Café down the street from our rehearsal room. Ms. Kawasaki is drinking tea.
When someone asks you to be in a new play, what is the first thing that crosses your mind?
Yay! You know, my training was at the Actor’s Theater of Louisville and that’s all about new plays and script changes right before you get onstage. So I like that energy, that really creative “birth of theaterland.” We literally got script changes before we went out for our premiere. Like, “Oh hey! By the way, next to your makeup are script changes.” But the only way to deal with that is to be positive about it and be excited that you have something to keep you present, you can’t phone it in.
Is there anything different as an actor approaching a new role versus being in an existing play?
You really get to be part of the creative process in a sense. I mean, that’s true anyways but sometimes your performance can be colored by, “Oh, so-and-so played this when she did it.” There’s some stigma maybe attached to a certain role and sure you can transcend it but it’s hard to. Sort of like polluting a jury pool but when it’s fresh, anything is possible.
Describe your dream project.
I like to write and direct also but in a collaborative way. Some of the best pieces I have done have been Viewpoint pieces that have been created from scratch and come out of actions/reactions. I would love to work on some more pieces like that but take classic pieces and reinterpret them that way.

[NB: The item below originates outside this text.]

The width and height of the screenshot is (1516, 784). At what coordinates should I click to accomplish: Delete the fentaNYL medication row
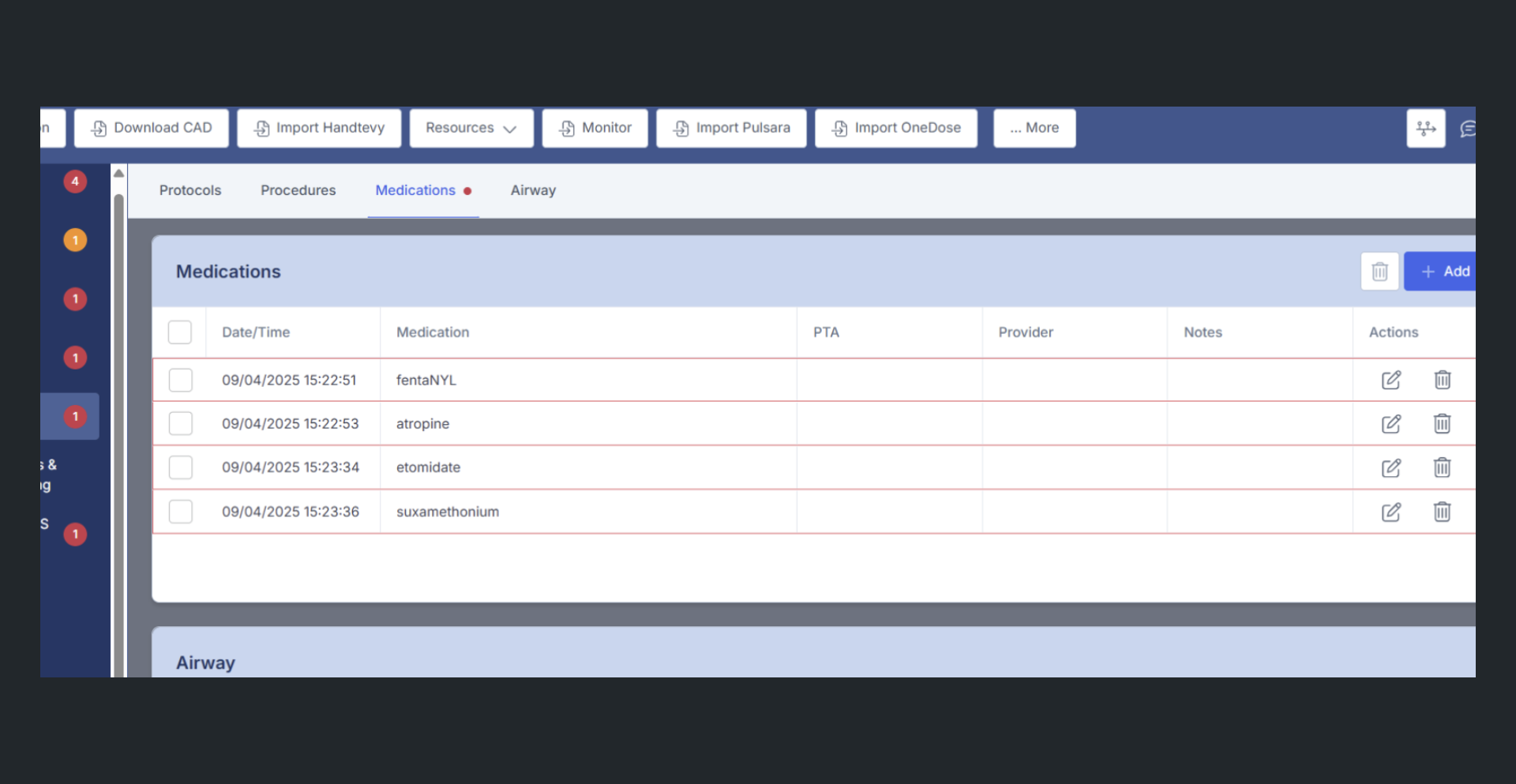(1442, 380)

What do you think the audience should know before they see this show?
I really don’t think they need to know anything. I think if everyone’s done their job than anyone can come off the street and know the rules to the world. I don’t know…
That’s an answer.
They should just be awake!
Last thing. Finish this sentence: The greatest love story ever told is…
I used to say Lolita but then that got weird looks. Yeah…that’s going to be my answer.